## Short exercise
Copy every line of the records below word for word, leaving out the pictures.

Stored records
═══

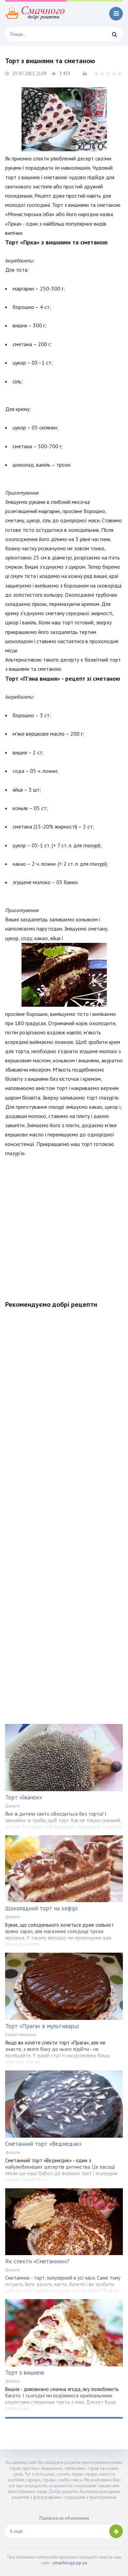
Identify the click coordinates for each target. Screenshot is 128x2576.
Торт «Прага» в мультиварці (42, 2026)
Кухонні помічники (20, 2034)
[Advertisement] (64, 1224)
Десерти (12, 1805)
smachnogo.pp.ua (70, 2563)
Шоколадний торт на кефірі (41, 1908)
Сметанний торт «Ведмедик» (43, 2144)
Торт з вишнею (24, 2372)
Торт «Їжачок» (23, 1797)
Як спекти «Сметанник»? (37, 2261)
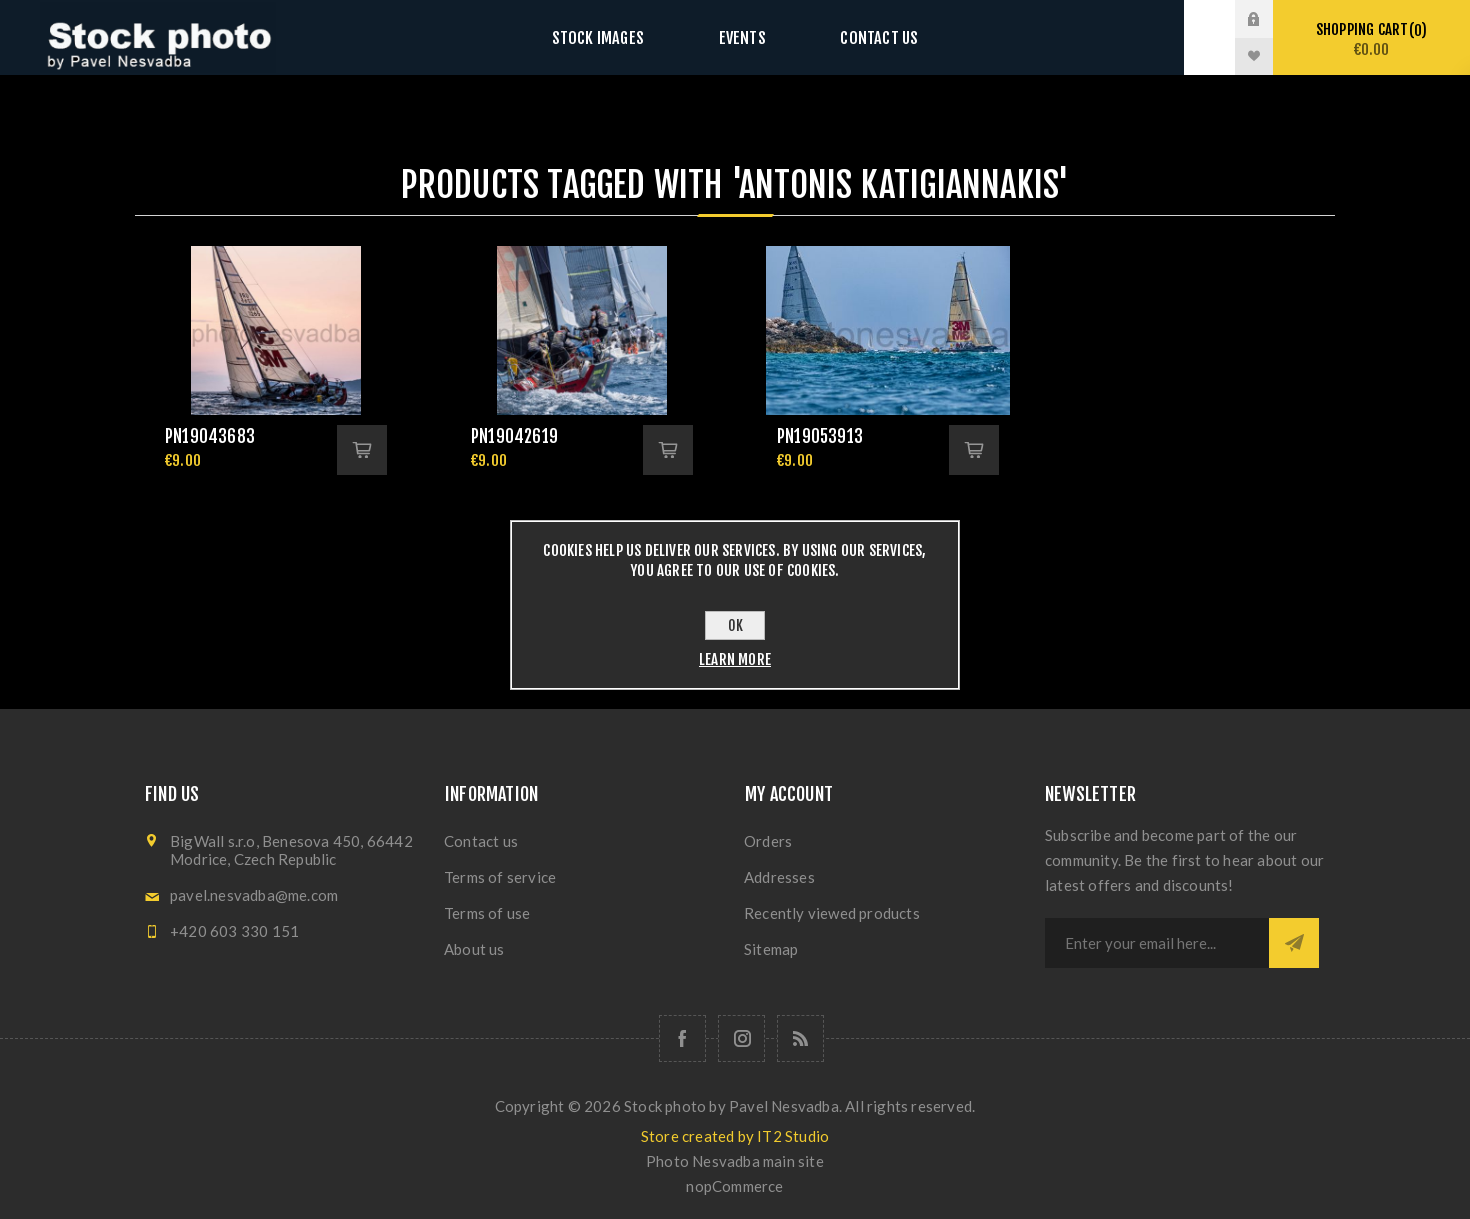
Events (742, 37)
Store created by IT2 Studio (735, 1136)
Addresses (779, 877)
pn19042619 (514, 436)
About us (474, 949)
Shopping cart (1371, 39)
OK (735, 625)
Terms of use (487, 913)
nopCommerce (734, 1186)
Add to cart (362, 450)
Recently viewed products (832, 913)
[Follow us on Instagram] (741, 1038)
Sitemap (771, 949)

═══

## Solved exercise
Identify the click coordinates for each target. Screenshot is 128x2576.
Торт «Прага» в мультиварці (42, 2026)
Кухонні помічники (20, 2034)
[Advertisement] (64, 1224)
Десерти (12, 1805)
smachnogo.pp.ua (70, 2563)
Шоколадний торт на кефірі (41, 1908)
Сметанний торт «Ведмедик» (43, 2144)
Торт з вишнею (24, 2372)
Торт «Їжачок» (23, 1797)
Як спекти «Сметанник»? (37, 2261)
Events (742, 37)
Store created by IT2 Studio (735, 1136)
Addresses (779, 877)
pn19042619 (514, 436)
About us (474, 949)
Shopping cart (1371, 39)
OK (735, 625)
Terms of use (487, 913)
nopCommerce (734, 1186)
Add to cart (362, 450)
Recently viewed products (832, 913)
[Follow us on Instagram] (741, 1038)
Sitemap (771, 949)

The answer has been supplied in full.